The Steppe rolled in 2300-1700 BC. These will be the ItaloCelts. The lead author notes elsewhere they also resettled the new-growth Scania.

Thursday, April 2, 2026

Trogus on Parthia

Three years ago I was looking into Trogus mainly for his take on THE JOOS. Today, let's look at his Parthic chapters, which we're told ran from #41 to #42. For that, I refer to Alice Borgna published 2015 more-or-less contemporaneously with "B2Bartle" Bartlett.

Trogus himself was a Gaul, so by necessity extracted his Oriental lore from others. I'd pondered if he'd used Timagenes; and/or a vetus-Latina Septuagint if only in epitome.

Apparently Trogus had a scholarly Reputation - recently, not in antiquity - as a hater of Rome. I don't think Bartlett ever fell for that trap; luckily, neither has Borgna. Trogus liked laws, and peace; and diplomacy where laws couldn't cut it, as across borders. It is also difficult to see that Trogus could have said much against Augustus living by grace of the prince's mercy as he was. And so it went for Parthia: as long as the Arsacid shahs ruled well and kept the peace, Trogus praised them. Some pre-2015 historians perhaps felt this was overpraise; even in Roman times, later historians will view the Parthians with less aplomb.

Since 1996, we know of Trogus' main source for the great Iranian east: one Apollodorus of Artemita. Borgna here defers to Nikonorov. Apollodorus for his own part was a loyal Arsacid subject, for all his personal Hellenism.

Before Apollodorus' time, the Parthians were also Hellenists. They even claimed descent from one Andragoras, a [Doric] Greek captain of the Macedonian conquest. This was nothing unusual for the turn of the first century BC; Armenia was doing this too, and more-so Pontus, to varying degrees of historical likelihood. Toward the end of the Parthian state, by contrast, their shahs got into their heads to LARP rather as Achaemenids - as shahs sometimes do. Apollodorus, in between, lived his career when the Parthian shahs claimed ancestry from Arsaces an Iranian from Balkh / Bactria. Most of us, too, would accept that "Arsacid" lineage as likely for them. At any rate, Trogus did not challenge Apollodorus' pro-Arsacid bias. The shahs likely hadn't claimed to be Persians, yet, which claim I suspect Trogus would have marked as hubris.

Apollodorus stops after Orodes II / 50 BC, early in Trogus' chapter #42. Our man must fill in the rest from others - Nikonorov suggests Nicolaus, Sallust, and even Strabo.
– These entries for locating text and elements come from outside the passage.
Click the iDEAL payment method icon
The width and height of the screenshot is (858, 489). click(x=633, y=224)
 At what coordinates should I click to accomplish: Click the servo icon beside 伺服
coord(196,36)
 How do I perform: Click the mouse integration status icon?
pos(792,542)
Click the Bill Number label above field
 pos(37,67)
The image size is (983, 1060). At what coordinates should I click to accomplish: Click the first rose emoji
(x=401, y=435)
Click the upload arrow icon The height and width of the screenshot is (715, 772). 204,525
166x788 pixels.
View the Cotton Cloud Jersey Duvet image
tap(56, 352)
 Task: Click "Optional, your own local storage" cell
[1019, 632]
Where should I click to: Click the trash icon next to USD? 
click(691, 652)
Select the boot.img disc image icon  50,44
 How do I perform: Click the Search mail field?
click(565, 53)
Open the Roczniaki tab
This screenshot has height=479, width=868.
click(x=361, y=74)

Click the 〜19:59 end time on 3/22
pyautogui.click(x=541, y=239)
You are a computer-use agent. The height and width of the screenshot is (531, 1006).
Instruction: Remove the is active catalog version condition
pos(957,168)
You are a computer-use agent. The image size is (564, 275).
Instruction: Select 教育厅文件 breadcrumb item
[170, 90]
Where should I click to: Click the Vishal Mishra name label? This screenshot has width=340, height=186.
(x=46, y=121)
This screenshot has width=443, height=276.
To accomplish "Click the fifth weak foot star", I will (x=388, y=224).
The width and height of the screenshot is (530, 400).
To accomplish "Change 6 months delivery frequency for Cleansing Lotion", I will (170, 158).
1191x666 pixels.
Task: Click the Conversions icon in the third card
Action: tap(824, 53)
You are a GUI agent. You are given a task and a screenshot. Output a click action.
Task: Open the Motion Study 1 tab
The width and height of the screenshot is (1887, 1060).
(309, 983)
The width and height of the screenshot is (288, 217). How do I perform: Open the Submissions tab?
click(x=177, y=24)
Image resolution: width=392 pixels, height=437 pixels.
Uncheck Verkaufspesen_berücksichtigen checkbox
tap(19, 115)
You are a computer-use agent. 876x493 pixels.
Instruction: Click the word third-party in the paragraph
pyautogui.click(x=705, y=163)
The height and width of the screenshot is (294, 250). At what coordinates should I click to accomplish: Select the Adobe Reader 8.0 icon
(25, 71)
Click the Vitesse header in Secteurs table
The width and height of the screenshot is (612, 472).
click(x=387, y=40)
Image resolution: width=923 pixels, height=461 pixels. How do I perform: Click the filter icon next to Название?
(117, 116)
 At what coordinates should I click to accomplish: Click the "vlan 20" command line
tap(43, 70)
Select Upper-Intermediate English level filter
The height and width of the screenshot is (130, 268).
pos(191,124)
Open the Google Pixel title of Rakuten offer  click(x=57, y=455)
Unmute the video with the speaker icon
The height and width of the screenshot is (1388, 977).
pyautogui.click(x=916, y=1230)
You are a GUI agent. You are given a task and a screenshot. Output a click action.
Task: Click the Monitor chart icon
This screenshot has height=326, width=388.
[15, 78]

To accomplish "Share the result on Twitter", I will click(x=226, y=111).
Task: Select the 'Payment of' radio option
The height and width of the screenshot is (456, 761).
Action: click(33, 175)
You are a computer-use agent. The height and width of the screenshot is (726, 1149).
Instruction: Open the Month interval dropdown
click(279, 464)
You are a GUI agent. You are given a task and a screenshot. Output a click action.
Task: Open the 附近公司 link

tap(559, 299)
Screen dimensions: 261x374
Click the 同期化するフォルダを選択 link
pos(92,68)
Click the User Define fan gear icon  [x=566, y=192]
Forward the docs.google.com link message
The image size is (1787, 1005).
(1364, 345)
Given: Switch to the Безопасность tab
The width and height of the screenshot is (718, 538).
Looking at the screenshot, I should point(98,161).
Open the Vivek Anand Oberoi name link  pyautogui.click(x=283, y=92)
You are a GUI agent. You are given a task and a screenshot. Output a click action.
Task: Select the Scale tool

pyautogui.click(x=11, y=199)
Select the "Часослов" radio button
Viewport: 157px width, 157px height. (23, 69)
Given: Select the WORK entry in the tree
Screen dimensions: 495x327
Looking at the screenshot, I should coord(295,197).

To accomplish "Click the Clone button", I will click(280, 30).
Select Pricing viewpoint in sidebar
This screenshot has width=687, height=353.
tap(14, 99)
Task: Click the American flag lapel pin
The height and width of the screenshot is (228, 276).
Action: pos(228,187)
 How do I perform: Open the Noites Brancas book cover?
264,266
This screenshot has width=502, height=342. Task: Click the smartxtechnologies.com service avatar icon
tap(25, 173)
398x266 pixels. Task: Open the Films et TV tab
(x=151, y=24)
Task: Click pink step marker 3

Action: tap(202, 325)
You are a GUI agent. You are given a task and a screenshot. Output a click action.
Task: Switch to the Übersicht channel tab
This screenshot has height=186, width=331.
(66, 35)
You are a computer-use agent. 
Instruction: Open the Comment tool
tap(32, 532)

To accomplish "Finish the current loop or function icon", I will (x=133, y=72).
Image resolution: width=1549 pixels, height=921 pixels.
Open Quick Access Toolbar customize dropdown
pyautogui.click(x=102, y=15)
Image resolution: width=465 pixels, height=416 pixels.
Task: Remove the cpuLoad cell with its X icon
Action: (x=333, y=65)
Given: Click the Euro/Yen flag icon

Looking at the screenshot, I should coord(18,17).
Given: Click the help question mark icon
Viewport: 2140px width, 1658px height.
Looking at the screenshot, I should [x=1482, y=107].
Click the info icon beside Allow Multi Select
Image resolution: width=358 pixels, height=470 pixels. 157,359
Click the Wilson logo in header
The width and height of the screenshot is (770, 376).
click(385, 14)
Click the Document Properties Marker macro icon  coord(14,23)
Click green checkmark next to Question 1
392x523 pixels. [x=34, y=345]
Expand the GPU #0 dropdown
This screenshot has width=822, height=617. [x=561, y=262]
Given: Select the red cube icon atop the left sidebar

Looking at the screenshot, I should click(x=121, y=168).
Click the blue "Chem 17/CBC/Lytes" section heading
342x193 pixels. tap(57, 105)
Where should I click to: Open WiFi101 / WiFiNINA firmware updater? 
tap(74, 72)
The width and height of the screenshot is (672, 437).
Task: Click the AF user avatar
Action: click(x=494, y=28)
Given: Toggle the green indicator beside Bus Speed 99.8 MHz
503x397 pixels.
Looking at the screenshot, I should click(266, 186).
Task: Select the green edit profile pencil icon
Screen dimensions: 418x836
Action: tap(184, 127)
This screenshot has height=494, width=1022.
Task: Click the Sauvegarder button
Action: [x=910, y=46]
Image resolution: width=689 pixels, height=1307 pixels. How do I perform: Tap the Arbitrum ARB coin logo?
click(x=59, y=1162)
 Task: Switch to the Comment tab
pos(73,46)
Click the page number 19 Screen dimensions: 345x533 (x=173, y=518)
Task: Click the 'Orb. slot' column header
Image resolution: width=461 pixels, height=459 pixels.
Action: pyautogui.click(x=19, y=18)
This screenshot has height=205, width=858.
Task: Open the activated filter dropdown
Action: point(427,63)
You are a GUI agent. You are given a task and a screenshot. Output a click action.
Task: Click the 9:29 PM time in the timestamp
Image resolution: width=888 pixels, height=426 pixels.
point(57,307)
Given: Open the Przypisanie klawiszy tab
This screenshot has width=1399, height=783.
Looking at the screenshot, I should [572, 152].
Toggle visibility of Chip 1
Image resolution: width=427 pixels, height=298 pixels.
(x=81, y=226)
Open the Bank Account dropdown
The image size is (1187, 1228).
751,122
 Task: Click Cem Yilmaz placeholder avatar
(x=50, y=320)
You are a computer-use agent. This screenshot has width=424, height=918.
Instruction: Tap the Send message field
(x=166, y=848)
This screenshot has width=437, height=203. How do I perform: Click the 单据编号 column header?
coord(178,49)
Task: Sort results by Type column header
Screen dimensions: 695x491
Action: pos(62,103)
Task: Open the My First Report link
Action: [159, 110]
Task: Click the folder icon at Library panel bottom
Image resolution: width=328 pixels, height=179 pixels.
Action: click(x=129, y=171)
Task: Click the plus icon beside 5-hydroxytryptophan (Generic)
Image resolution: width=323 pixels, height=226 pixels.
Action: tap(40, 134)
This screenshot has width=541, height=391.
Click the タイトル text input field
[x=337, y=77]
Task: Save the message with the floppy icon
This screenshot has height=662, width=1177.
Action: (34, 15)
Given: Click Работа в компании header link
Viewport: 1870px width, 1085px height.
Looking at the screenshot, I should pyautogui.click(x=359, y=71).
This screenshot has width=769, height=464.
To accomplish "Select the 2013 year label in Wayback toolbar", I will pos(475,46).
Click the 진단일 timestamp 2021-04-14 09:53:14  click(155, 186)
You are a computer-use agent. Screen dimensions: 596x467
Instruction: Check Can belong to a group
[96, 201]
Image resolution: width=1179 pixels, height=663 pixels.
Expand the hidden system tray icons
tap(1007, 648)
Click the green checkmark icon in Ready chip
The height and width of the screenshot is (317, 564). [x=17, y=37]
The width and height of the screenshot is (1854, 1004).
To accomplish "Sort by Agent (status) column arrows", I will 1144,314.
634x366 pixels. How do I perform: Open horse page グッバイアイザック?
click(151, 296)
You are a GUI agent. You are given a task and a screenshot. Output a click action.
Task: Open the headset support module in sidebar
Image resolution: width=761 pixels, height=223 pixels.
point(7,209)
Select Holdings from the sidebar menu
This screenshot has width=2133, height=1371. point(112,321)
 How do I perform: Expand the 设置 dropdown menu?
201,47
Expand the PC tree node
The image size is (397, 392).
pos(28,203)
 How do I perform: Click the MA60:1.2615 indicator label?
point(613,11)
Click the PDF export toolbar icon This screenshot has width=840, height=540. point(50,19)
Borgna, later, argues as a source for Trogus #12, Posidonius, back when the Arsacids were still "Andragorids". Borgna won't take seriously Timagenes as a potential source.

Wednesday, April 1, 2026

The Life of Adam and Eve - in Syriac, or not

Gavin McDowell has The Rewritten Bible in Late Antiquity. We can read it legally; thank you Brill. This concerns the Pirqe ascribed to rabbi Eliezer, and its contacts with good ol' Jubilees and that Cave-of-Treasures. I haven't read all of it yet. I just got to it.

One point worthy of mention is that the Cave, Syriac itself; relied upon the Life of Adam and Eve, which is not. McDowell does not think that this Life was ever translated into that language. I deem that statement in want of a footnote - better, a paragraph.

Yes yes, I know: proving a negative is a mug's game, don't do it, so don't demand of others to do it.

What can instead be done is some hint that the Cave had access to Greek lore directly elsewhere.

Movses Khorenatsi and John bar Penkaye each can be tagged as men who did not read languages beyond Armenian and Syriac, respectively; unable to cite lore outside what had been translated into their languages already. I say "can be" because, I mean, this is just a blog; but I am pretty sure most Movses forewords, and Yulia Furman, can be brought to back me up here.

McDowell is not writing a blog. If I needed him in hardcopy, I'd have to front $110 minus a penny, plus a tax and shipping.

If the Cave could read Greek, we are good. If not... then the Life had to exist in Syriac. In this case the reason it ceased in Syriac is simply that the Cave supplanted it.